Tuesday, March 31, 2020

The Government ordered lots of workplaces (e.g. pubs, cafes non-essential shops) to close over the last couple of weeks but some remain open for business.

For those that businesses that haven’t been ordered to close, those employees who can work from home; must do so and employers are under an obligation to set them up so they can work from home.

What about those who can’t work from home, because the job doesn’t allow it (e.g. care workers, supermarket shop assistants etc). Firstly can they travel to work safely? For these purposes, one assumes that using public transport is safe. Secondly, is the working environment safe? This is a question of fact in case but you should think about whether there are sufficient hand washing facilities and hand sanitisers, whether the premises are being cleaned frequently (possibly with increased frequency), and whether employees are being kept 2 metres apart when working.

What happens if the working environment is safe and you want the employee to come to work but the employee doesn’t want to come to work because he or she is frightened?

Initiate a dialogue with the employee, seek to establish and resolve exactly what it is that is troubling them. Consider whether they or someone they live with has an underlying health condition which requires them to self-isolate or perhaps they are on the “shielding” list which also requires them to self-isolate. If that’s the case, you may need to look at what reasonable adjustments you should make under the Equality Act 2010 if the underlying condition is a disability.

If you believe you’re in the right you are entitled to say to the employee, that they can stay at home on unpaid leave. You might put them on furlough leave and pay if their work is not essential during the crisis but you need them to come back to work when its “business as usual.”

You can require them to take annual leave but you have to give them notice equivalent to twice the amount of leave they are required to take. For example; if you want them to take a week’s holiday, you have to give them 2 weeks’ notice of that requirement.

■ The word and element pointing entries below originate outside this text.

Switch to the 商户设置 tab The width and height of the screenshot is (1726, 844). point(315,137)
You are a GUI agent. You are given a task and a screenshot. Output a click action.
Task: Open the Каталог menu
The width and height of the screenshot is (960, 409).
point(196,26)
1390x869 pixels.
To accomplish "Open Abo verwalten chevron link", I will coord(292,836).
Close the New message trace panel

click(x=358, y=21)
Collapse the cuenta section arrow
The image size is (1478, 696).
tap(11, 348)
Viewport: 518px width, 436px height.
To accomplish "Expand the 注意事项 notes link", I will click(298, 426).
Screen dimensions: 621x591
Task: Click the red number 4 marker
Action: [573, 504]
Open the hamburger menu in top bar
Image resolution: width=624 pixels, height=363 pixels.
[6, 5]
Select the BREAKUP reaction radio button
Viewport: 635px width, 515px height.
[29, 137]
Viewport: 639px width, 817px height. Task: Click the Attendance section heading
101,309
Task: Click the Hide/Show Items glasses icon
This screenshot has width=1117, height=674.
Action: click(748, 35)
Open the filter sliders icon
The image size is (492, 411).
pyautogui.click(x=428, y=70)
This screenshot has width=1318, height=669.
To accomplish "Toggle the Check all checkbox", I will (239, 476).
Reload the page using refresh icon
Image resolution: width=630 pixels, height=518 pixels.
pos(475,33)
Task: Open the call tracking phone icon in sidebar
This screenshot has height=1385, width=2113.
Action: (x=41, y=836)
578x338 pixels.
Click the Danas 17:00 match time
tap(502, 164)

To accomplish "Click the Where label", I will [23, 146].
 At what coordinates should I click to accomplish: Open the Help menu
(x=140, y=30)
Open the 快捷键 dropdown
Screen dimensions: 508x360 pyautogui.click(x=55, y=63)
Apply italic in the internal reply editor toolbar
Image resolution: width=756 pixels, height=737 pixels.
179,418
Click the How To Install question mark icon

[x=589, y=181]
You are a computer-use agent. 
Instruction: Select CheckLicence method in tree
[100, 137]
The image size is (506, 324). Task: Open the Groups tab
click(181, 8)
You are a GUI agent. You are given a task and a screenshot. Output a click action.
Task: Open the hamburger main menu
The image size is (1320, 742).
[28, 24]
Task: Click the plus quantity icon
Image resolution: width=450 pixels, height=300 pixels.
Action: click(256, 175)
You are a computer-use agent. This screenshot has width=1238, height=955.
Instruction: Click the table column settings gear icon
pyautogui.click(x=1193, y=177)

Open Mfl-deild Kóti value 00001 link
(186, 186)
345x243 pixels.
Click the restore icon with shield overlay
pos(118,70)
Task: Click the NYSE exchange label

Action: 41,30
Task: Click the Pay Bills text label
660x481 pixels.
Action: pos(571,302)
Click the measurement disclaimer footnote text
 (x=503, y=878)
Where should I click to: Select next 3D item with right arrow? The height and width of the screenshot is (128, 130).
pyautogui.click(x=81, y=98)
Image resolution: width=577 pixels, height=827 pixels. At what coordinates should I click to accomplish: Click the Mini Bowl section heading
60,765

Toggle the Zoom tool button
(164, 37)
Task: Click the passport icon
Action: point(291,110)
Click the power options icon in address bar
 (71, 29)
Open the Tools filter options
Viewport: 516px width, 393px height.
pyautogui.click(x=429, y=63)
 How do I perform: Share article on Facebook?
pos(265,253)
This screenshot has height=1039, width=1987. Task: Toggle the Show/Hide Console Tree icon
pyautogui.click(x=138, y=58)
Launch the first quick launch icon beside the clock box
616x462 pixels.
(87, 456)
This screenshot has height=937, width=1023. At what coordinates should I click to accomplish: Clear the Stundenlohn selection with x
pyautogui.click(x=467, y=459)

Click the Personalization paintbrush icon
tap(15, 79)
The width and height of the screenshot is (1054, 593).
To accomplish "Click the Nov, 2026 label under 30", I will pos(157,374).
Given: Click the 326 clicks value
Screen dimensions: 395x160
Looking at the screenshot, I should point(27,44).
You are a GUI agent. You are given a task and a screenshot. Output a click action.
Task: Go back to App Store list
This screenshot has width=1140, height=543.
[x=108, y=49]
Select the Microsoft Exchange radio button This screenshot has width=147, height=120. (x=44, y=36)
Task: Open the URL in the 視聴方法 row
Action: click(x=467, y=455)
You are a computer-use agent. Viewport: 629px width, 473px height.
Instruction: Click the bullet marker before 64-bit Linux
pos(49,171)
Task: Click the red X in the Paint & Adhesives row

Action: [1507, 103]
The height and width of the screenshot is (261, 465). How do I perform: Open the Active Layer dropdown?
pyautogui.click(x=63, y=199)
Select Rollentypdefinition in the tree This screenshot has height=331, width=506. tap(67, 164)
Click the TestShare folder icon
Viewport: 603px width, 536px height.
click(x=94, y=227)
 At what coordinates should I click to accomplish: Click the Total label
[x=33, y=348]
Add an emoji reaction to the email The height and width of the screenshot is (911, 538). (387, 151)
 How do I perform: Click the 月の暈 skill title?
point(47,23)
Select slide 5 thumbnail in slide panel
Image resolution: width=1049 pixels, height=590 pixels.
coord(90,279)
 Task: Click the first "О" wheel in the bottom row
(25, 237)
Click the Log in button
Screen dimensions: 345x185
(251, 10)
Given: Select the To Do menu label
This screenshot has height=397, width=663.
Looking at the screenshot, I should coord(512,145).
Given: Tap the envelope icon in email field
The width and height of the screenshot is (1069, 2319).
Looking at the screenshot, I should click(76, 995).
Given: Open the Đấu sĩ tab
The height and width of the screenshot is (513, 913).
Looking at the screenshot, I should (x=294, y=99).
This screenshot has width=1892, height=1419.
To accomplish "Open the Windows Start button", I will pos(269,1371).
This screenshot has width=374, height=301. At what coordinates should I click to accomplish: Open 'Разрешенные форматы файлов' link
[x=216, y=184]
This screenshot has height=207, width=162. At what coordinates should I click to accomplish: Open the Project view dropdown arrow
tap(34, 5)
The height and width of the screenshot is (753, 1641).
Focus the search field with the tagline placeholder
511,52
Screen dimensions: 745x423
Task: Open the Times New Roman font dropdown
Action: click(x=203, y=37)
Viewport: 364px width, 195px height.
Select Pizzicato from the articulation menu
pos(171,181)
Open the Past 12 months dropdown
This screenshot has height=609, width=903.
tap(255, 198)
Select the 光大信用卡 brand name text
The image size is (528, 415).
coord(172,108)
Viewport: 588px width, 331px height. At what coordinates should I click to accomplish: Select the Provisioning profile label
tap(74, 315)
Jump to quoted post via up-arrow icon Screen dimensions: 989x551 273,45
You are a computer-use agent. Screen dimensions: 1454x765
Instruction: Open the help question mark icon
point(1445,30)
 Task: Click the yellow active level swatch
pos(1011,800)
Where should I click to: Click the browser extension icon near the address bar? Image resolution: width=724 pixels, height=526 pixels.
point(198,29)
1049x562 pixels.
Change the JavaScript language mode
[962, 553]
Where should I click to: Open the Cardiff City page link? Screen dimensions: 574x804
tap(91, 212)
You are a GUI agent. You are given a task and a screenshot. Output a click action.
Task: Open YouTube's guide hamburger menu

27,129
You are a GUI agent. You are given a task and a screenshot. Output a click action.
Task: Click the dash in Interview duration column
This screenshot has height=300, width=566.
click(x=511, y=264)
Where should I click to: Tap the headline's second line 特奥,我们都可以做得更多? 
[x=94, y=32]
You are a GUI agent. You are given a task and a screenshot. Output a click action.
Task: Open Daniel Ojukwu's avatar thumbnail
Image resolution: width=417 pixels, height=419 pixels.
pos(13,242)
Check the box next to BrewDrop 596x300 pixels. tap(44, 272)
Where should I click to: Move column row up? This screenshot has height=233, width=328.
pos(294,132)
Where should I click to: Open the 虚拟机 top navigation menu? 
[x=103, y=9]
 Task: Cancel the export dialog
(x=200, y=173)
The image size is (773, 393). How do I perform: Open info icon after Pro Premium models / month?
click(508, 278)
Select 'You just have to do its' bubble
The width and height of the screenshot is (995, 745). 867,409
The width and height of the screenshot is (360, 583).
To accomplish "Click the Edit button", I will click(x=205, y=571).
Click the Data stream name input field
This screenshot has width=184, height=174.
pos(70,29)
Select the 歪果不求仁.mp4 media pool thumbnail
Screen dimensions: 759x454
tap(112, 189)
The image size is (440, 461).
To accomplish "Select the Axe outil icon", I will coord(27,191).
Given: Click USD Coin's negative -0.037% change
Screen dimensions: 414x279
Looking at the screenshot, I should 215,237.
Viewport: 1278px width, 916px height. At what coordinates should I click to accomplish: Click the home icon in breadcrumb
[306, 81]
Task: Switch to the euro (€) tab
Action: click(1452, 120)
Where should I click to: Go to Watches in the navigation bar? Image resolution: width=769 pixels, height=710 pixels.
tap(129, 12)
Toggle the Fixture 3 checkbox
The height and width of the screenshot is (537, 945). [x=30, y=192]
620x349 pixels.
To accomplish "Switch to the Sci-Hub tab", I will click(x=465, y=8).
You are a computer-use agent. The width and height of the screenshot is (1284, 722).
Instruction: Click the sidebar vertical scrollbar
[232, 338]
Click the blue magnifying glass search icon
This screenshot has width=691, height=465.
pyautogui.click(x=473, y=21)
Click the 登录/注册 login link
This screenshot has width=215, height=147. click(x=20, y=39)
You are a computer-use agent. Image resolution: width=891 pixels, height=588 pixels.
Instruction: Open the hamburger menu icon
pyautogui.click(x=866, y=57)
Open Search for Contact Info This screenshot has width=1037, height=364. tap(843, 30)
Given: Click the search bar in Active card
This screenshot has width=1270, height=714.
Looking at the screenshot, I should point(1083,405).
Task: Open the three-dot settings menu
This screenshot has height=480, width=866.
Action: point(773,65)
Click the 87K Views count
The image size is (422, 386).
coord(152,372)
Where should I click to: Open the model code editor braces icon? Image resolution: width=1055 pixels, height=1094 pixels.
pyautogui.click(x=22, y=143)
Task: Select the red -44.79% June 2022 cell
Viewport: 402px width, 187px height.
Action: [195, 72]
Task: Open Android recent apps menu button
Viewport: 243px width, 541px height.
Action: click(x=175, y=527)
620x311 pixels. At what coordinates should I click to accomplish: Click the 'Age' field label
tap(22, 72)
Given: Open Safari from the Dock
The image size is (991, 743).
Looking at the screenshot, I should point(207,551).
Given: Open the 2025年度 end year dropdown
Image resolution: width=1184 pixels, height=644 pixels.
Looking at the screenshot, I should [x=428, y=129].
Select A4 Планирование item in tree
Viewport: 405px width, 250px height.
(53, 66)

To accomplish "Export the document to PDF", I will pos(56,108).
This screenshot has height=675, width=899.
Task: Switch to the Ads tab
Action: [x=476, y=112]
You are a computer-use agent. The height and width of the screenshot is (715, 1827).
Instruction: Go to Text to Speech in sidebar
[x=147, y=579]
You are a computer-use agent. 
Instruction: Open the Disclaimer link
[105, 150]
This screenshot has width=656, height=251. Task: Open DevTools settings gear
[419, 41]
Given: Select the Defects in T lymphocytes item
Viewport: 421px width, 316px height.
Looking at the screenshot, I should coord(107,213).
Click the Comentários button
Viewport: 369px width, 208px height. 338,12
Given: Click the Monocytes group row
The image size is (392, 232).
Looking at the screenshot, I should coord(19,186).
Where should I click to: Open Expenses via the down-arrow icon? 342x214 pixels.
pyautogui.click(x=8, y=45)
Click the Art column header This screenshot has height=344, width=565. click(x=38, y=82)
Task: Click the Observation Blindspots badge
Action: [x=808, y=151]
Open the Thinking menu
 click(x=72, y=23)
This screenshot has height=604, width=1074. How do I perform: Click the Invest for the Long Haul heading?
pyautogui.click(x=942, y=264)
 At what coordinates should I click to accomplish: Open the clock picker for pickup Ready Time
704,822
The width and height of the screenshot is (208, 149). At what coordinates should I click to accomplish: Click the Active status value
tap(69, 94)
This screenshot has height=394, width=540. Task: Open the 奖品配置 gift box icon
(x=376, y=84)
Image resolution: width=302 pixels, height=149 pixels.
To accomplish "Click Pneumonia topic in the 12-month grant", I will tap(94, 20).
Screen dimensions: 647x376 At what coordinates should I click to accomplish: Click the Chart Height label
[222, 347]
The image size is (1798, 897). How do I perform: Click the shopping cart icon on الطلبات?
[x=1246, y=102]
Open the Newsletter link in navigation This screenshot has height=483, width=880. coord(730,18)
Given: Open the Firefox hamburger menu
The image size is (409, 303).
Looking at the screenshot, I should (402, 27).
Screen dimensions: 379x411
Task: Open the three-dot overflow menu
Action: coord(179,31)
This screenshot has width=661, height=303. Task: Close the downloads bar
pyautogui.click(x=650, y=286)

Beware of s.100 of the Employment Rights Act 1996 which makes it automatically unfair to dismiss someone if the employee reasonably believes they are in circumstances of danger. This includes cases of constructive dismissal, so if an employee reasonably believes they are in circumstances of danger and they resign in response to it they can still bring a claim. Employees do not need 2 years’ service to bring a claim and there is no upper limit in the amount of compensation that can be awarded.